Task description
Reproduce the lines below word for word, beginning at the line that contains "At what coordinates" and continuing through the end of the lines. Omit the pictures from your reproduction.

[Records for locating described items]
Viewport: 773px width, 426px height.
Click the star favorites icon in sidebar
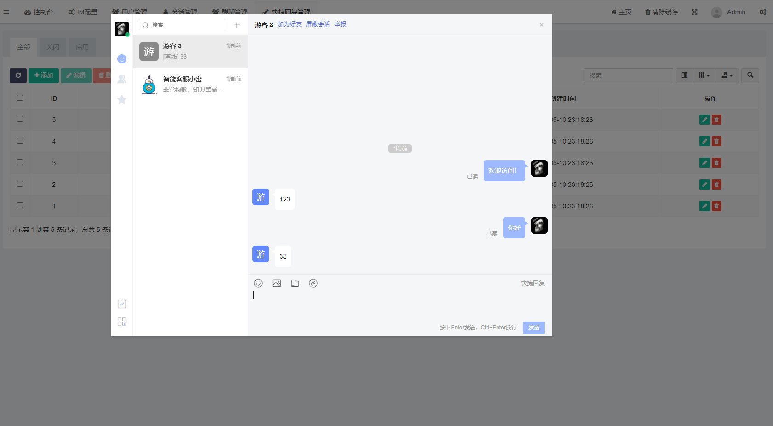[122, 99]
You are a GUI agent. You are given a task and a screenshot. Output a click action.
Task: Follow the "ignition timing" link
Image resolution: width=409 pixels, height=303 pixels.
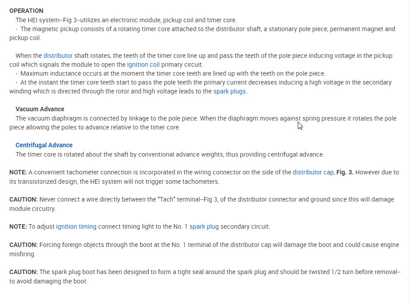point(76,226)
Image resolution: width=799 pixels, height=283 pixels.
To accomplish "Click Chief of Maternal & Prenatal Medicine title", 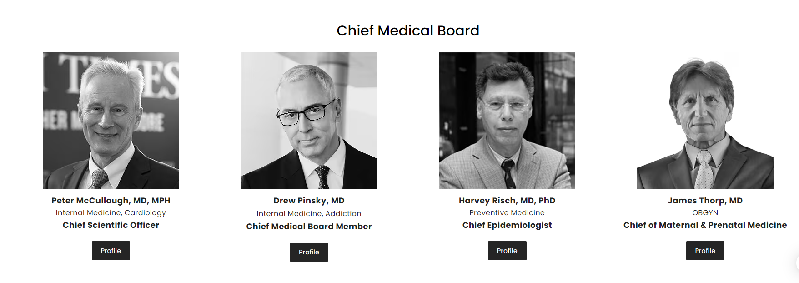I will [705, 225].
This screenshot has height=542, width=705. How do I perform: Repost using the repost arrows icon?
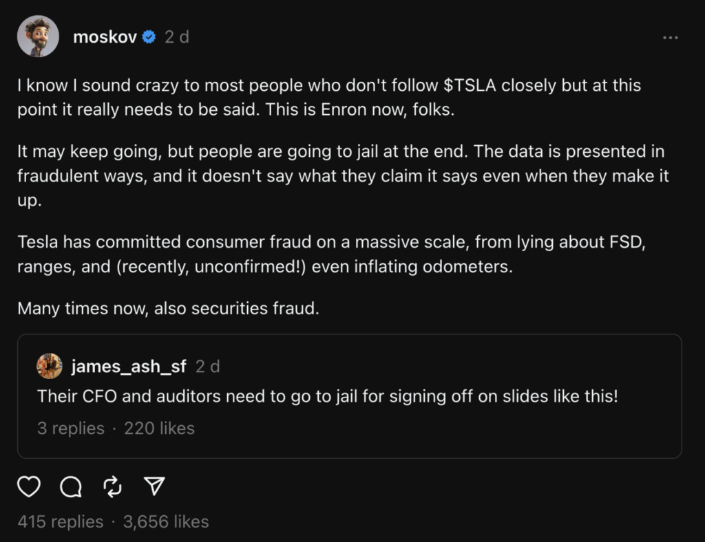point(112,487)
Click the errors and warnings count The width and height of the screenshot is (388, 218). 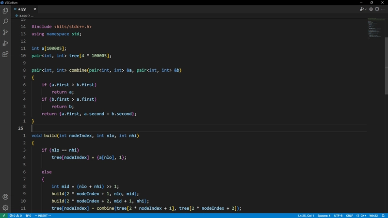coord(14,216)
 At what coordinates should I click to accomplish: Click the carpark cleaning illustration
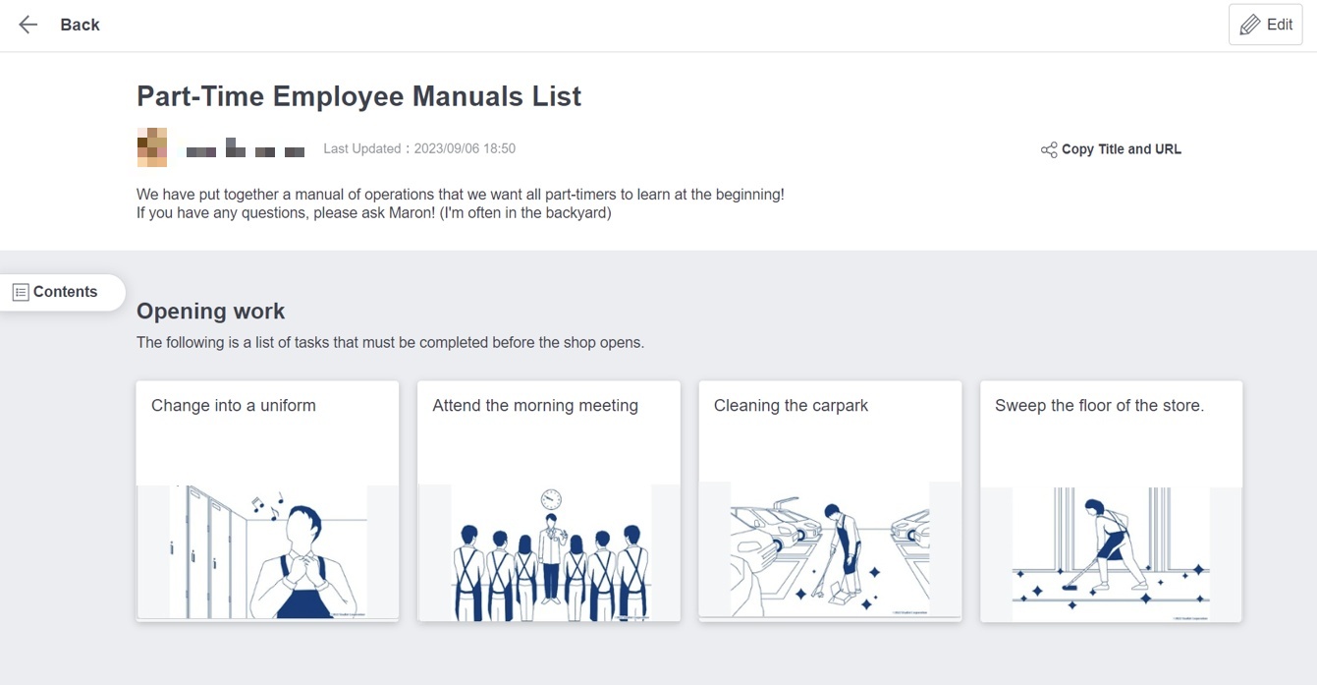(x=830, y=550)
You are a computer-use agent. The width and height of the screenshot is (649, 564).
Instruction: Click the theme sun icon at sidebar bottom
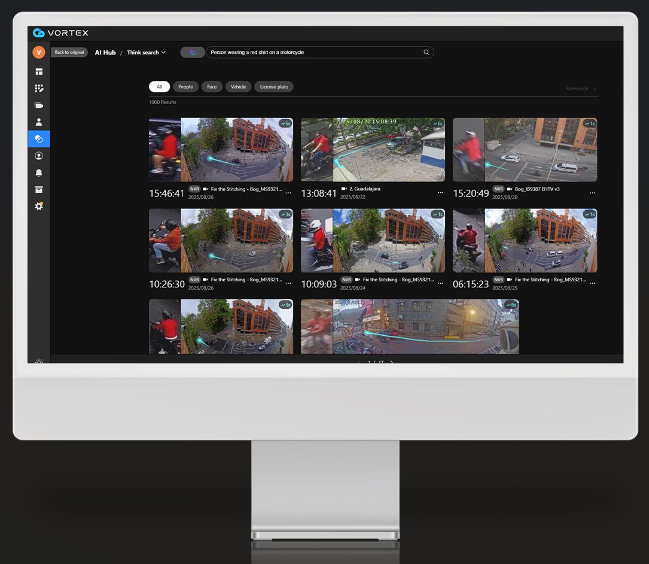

Result for this exercise
 At what coordinates should I click to accomplish: Click the carpark cleaning illustration
(x=830, y=550)
You are a computer-use agent. The width and height of the screenshot is (649, 564).
Instruction: Click the theme sun icon at sidebar bottom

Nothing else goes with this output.